The expected output is the line with "Select the DVD icon in the icon palette" plus all lines after it to the end of the material below, reproduced exactly, with pictures omitted and nothing else included.
┌─ Dataset
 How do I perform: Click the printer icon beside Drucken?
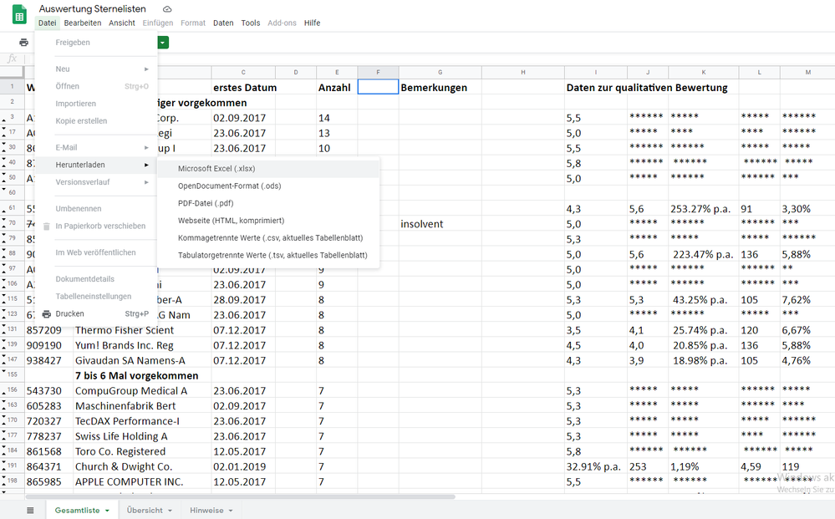(47, 314)
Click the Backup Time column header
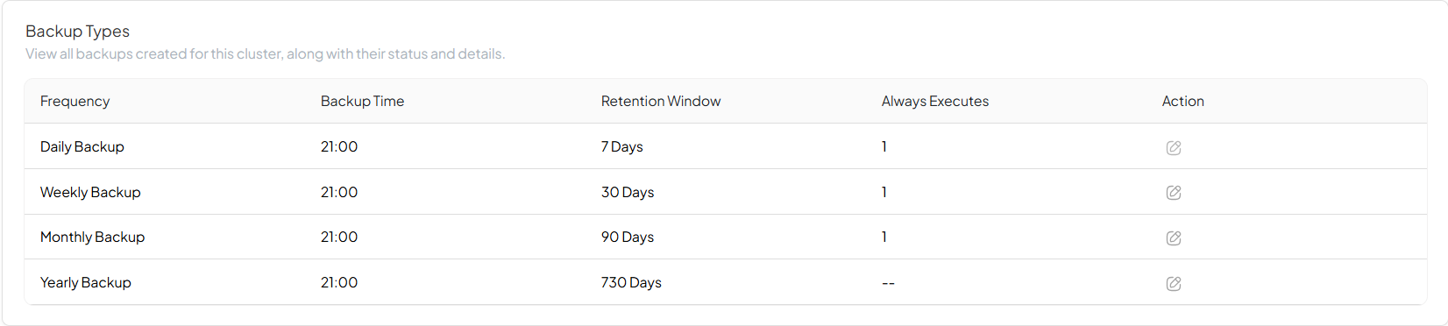 (x=362, y=101)
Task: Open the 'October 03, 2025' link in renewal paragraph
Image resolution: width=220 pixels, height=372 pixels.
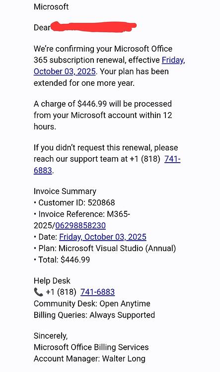Action: click(x=65, y=71)
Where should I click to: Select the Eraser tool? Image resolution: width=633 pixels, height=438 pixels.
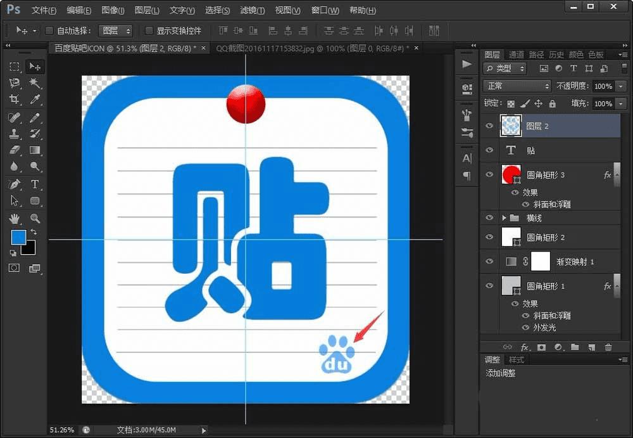(x=15, y=150)
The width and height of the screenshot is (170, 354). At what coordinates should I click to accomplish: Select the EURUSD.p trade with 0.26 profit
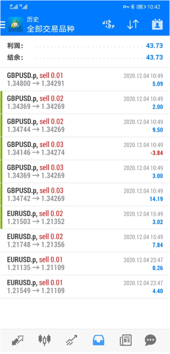click(85, 264)
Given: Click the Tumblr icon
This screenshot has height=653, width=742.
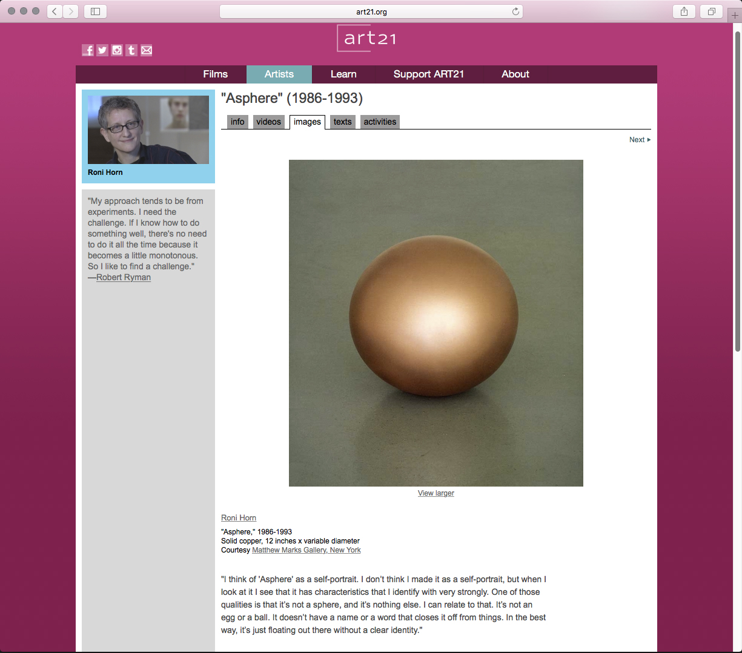Looking at the screenshot, I should click(x=131, y=50).
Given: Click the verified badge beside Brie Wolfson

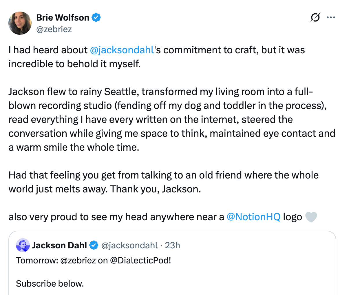Looking at the screenshot, I should [x=96, y=18].
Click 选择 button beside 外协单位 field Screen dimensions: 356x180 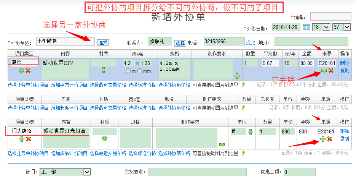[x=103, y=42]
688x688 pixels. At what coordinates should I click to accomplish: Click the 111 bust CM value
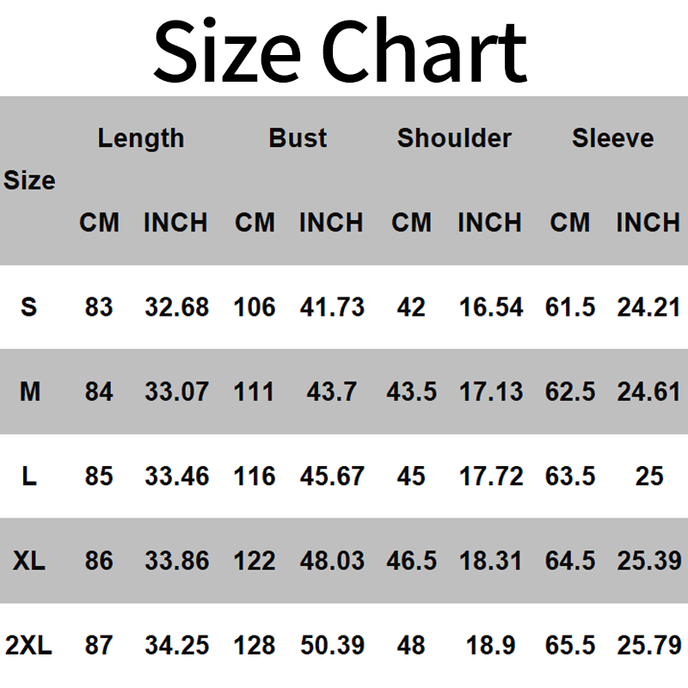click(x=255, y=392)
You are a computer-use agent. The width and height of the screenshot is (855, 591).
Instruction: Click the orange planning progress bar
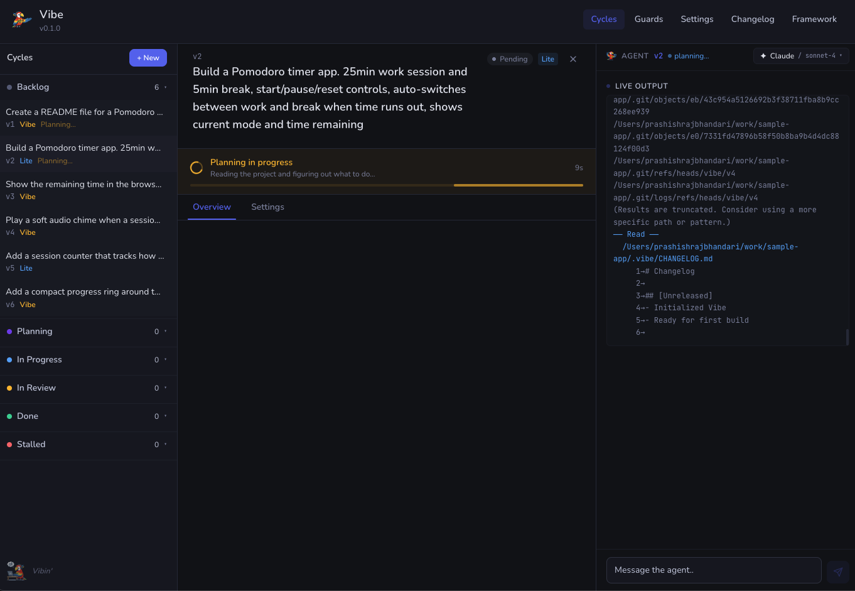click(518, 185)
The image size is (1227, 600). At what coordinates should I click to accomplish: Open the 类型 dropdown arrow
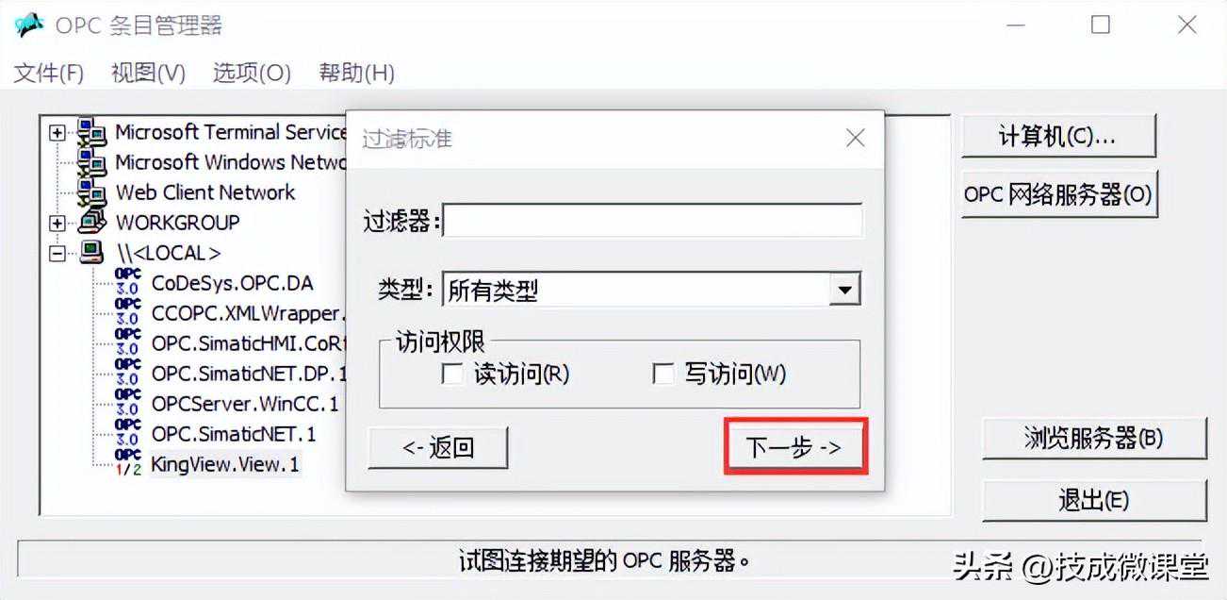[x=844, y=291]
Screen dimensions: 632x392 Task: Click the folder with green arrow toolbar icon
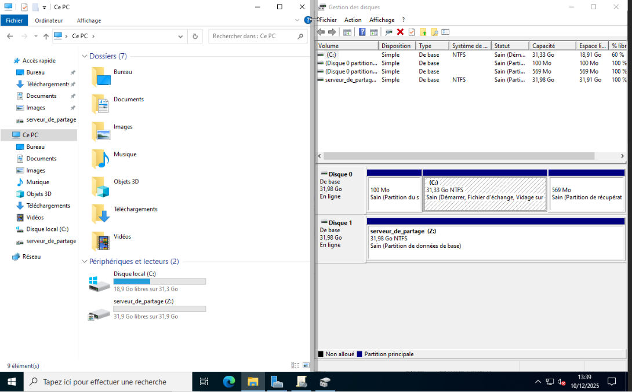click(423, 32)
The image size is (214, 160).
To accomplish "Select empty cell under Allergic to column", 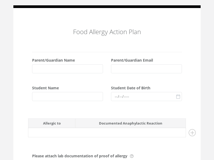I will click(x=52, y=133).
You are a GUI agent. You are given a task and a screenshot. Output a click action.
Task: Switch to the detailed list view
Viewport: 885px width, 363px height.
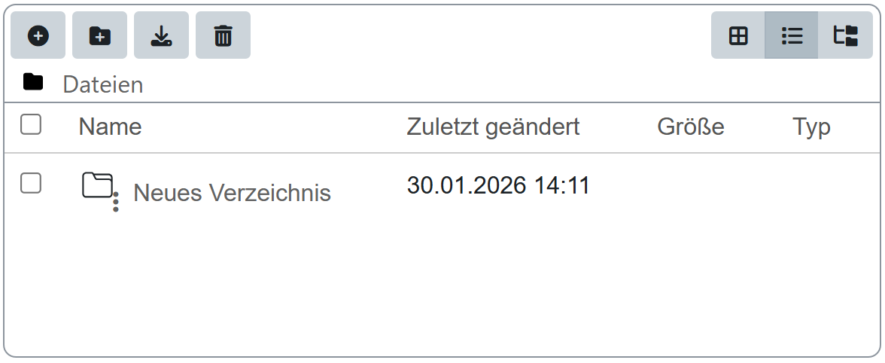pyautogui.click(x=792, y=35)
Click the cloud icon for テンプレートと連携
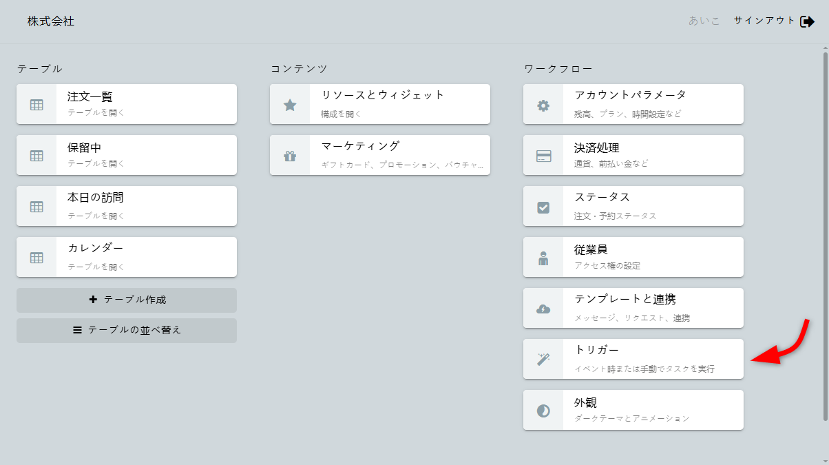Screen dimensions: 829x465 tap(543, 309)
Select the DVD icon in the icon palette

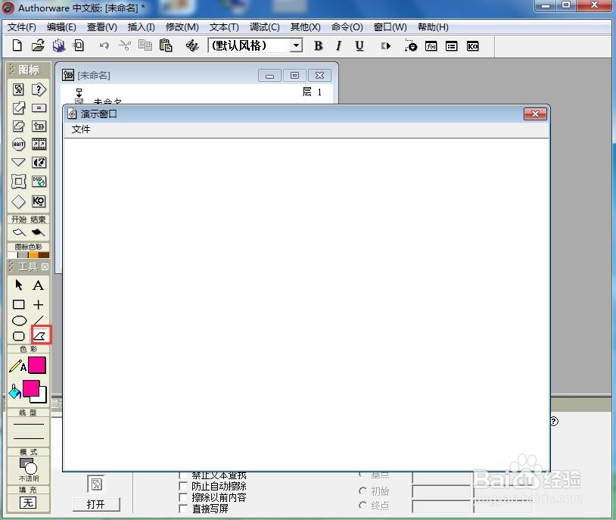point(39,182)
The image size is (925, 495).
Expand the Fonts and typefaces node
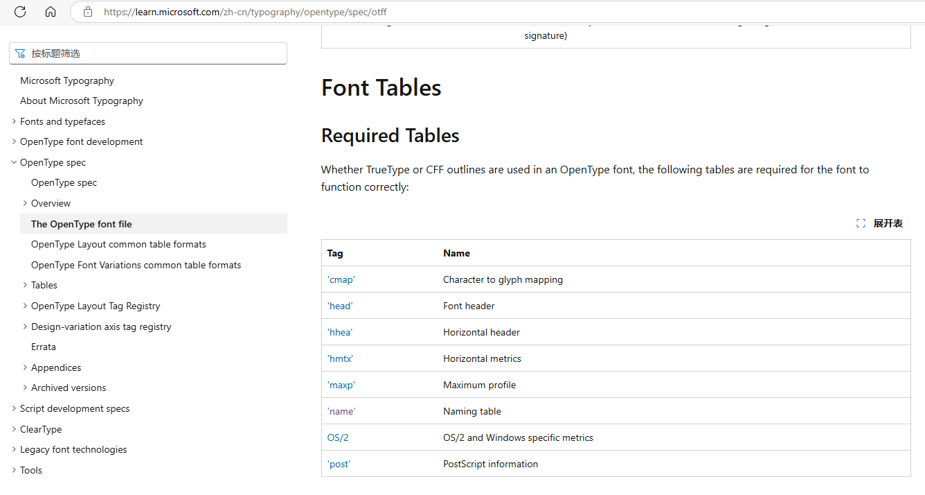14,121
└─
*Exercise result*.
Select the DVD icon in the icon palette

point(39,182)
The image size is (925, 495).
Expand the Fonts and typefaces node
14,121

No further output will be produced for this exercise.